Dedicated MGMT VRF/RoutingInstance/Fib

[hackerix]

Hi everyone,
i'm trying to implement a dedicated MGMT instance for my OPNsense instances.

From what i've understood, a dedicated fib for TRAFFIC or MGMT could be the correct path to follow in order to segregate MGMT traffic (in particular MGMT routing table) from PROD traffic.

My first attempts are focusing on changing a little bit the configuration libraries (in particular interfaraces.inc) in order to add "fib xx" to some of the ifconfig interface startup commands.

I tried to use a specific fib for MGMT traffic and then put everything else on the main one, but it seems a bit triky because all startup scripts needs to be patched with the setfib or fib command.

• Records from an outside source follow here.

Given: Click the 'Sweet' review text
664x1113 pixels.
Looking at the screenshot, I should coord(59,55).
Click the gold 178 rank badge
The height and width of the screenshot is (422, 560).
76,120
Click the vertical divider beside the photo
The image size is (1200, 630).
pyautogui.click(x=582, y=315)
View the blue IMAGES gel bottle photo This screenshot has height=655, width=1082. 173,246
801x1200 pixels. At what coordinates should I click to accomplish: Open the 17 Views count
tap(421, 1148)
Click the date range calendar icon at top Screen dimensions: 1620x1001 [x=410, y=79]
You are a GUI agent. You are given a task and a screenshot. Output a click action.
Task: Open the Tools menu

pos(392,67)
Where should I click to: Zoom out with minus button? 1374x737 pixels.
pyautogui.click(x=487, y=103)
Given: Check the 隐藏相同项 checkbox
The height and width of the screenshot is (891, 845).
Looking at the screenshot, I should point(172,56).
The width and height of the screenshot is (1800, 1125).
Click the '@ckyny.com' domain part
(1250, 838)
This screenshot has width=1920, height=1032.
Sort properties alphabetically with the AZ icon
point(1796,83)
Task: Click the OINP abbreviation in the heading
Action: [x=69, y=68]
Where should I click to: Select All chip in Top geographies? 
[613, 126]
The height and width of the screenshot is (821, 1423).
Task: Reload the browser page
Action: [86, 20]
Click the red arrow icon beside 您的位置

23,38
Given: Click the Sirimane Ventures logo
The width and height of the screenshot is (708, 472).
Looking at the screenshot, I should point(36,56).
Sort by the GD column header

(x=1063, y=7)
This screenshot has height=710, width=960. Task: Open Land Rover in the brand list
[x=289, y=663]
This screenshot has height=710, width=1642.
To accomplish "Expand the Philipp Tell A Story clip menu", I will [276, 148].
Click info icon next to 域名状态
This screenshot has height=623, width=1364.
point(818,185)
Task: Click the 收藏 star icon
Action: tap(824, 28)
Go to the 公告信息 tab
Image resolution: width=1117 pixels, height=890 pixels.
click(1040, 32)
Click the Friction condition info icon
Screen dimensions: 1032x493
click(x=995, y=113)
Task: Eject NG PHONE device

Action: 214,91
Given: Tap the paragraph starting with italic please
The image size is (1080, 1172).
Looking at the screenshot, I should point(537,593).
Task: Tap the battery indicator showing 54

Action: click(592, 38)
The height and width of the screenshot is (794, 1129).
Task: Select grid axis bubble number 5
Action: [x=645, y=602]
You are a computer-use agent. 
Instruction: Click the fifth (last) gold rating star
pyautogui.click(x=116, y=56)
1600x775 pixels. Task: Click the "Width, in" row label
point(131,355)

So i revesed my setup to use fib 1 for all interfaces exept MGMT one.
I also patched FRR startup script in order to use the correct FIB in order to have some dynamic routing on the traffic FIB. it seems working but FW/NAT rules neeeds some improvements too. NAT doesn't work at the moment and i'm still investigating on it.

So, the aim of this thread is to have some feedbacks on how i approached the problem (they are really appreciated). I looked around, but i wasn't able to found if someone has already worked on this scenario (or i probably missed it).

Thank you